**Exercise:** Reproduce, from the lines below, exactly the stretch that begins at the line containing "le site de l’événement (655, 898)" and ends at the line containing "[La French American", both included.

(Stored items)
---+---
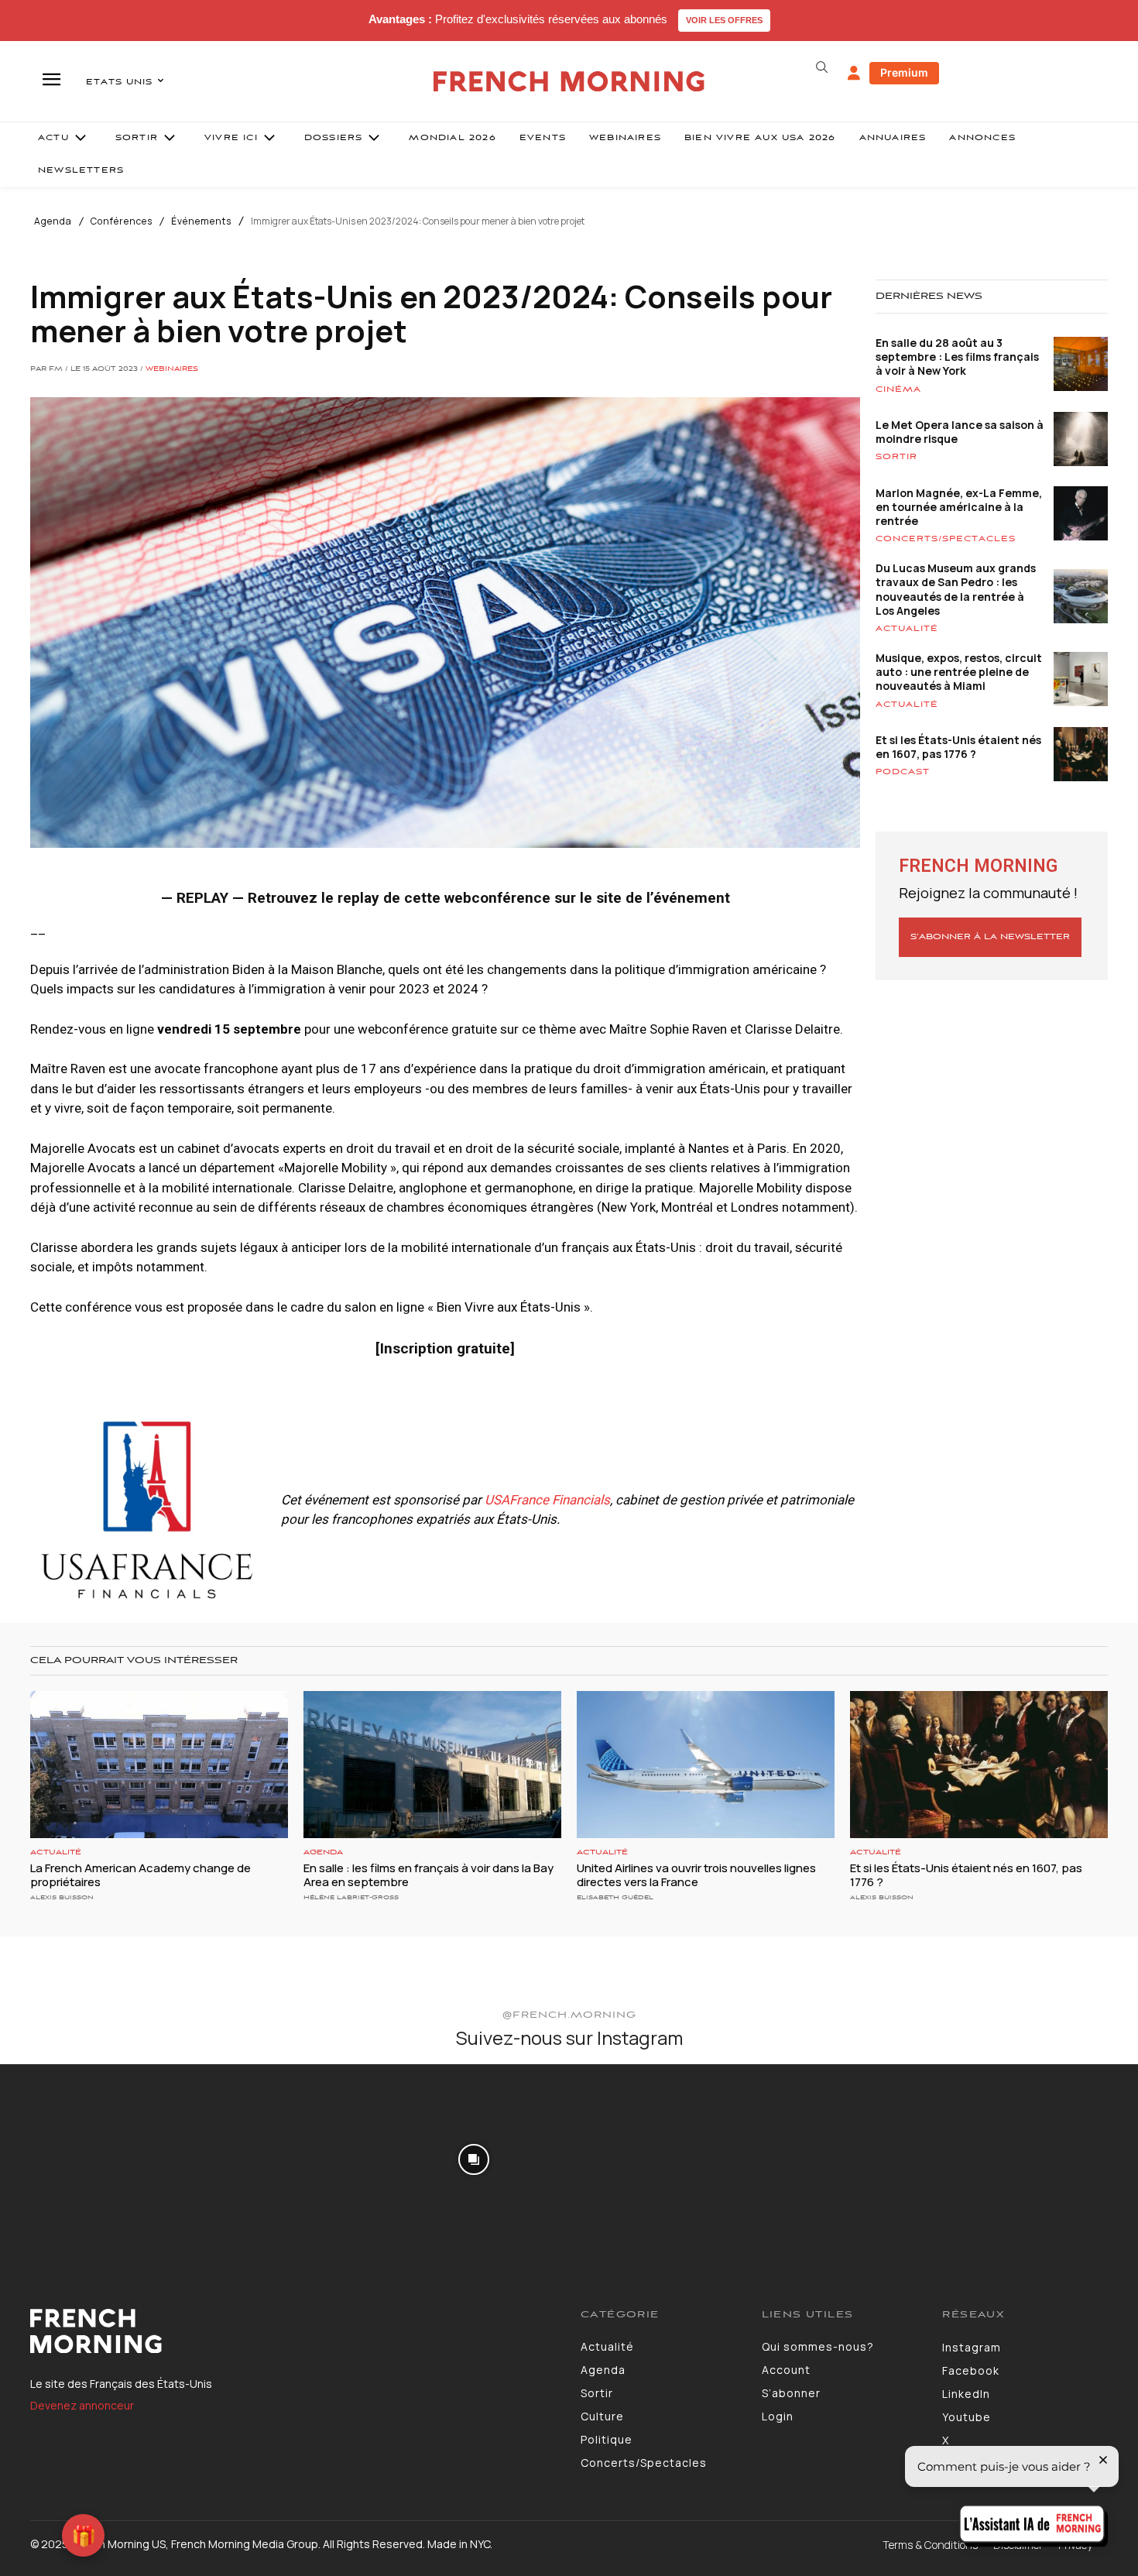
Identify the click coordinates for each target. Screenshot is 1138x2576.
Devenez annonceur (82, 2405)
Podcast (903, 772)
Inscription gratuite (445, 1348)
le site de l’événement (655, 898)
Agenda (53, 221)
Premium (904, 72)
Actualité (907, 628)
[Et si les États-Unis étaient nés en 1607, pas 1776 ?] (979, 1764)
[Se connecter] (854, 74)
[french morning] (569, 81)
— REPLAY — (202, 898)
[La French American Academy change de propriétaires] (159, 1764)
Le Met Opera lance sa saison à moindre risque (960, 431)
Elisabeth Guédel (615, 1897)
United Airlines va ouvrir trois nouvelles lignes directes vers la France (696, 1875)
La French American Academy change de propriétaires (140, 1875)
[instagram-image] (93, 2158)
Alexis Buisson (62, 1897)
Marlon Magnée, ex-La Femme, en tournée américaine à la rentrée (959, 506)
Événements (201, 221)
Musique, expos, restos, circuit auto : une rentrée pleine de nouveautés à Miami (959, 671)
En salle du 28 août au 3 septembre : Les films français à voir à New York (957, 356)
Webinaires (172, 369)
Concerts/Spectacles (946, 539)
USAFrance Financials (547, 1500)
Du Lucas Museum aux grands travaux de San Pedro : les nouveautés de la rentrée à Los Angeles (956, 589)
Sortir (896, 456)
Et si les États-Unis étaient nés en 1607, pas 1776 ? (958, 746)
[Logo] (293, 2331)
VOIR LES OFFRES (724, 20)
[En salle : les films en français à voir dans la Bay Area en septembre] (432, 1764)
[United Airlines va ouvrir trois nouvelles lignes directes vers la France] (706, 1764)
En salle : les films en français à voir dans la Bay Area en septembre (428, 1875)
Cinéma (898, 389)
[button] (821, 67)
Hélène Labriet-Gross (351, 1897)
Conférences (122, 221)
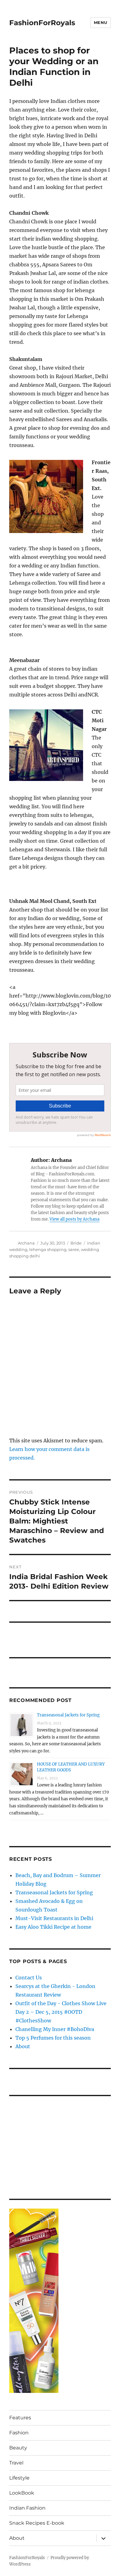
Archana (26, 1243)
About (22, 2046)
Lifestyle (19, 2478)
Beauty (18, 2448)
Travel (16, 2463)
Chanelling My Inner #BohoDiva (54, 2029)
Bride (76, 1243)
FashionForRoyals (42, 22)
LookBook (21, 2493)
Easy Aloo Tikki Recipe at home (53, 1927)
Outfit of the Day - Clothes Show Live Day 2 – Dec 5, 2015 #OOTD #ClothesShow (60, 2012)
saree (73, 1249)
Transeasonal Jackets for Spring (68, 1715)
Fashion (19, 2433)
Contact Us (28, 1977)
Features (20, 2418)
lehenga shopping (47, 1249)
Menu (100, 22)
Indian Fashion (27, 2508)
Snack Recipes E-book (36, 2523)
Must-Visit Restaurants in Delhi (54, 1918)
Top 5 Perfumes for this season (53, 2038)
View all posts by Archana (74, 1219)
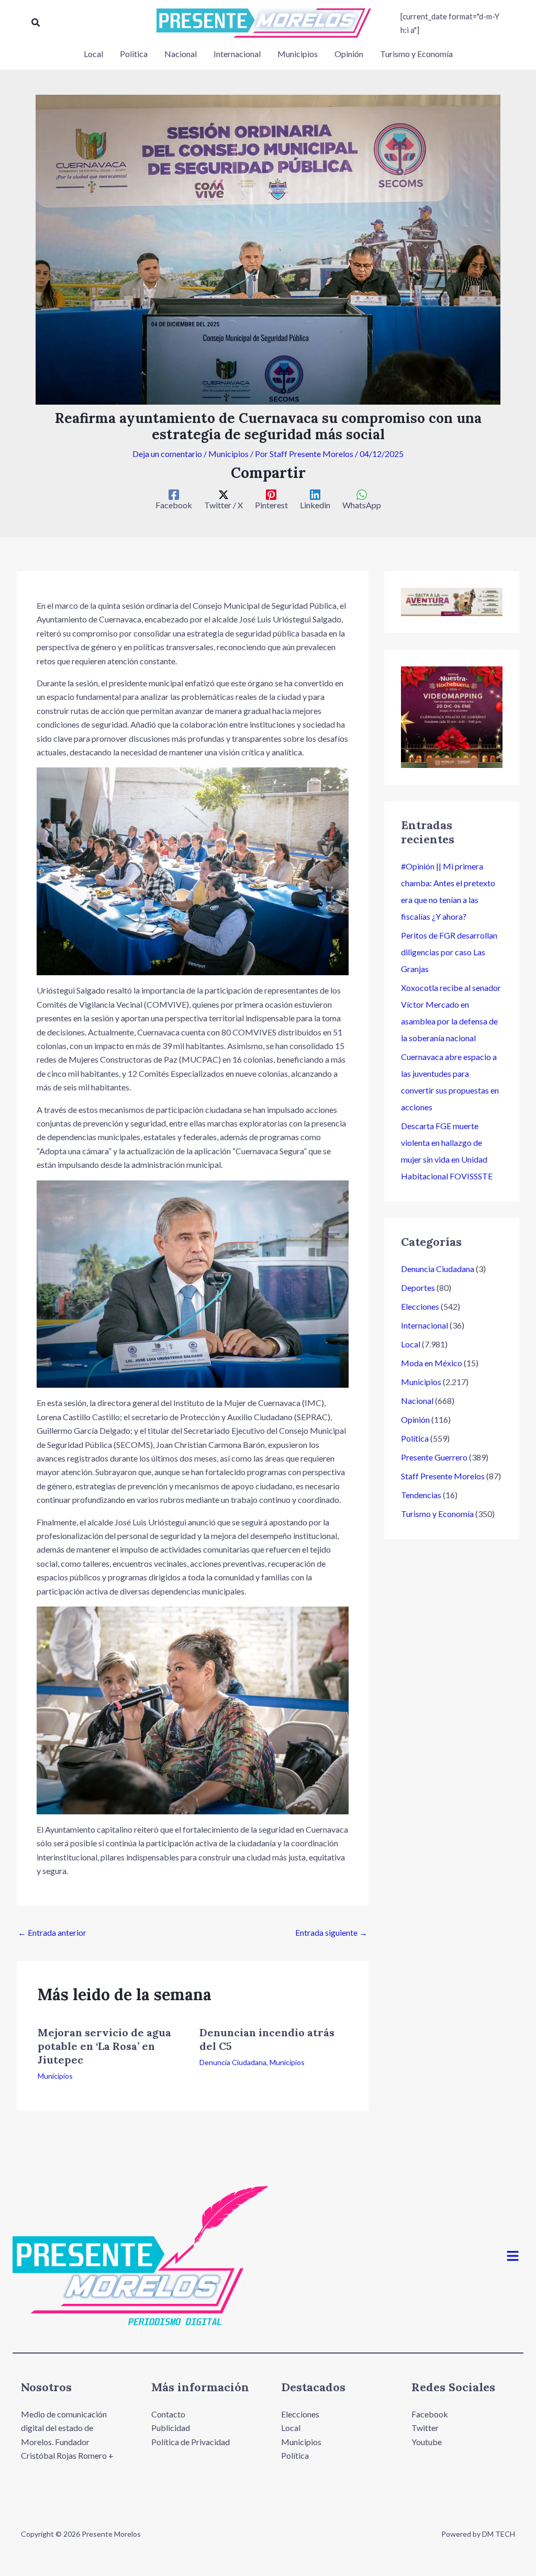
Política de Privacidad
---+---
**Output for this task:**
le site de l’événement (655, 898)
Agenda (53, 221)
Premium (904, 72)
Actualité (907, 628)
[Et si les États-Unis étaient nés en 1607, pas 1776 ?] (979, 1764)
[Se connecter] (854, 74)
[french morning] (569, 81)
— REPLAY — (202, 898)
[La French American Academy change de propriétaires] (159, 1764)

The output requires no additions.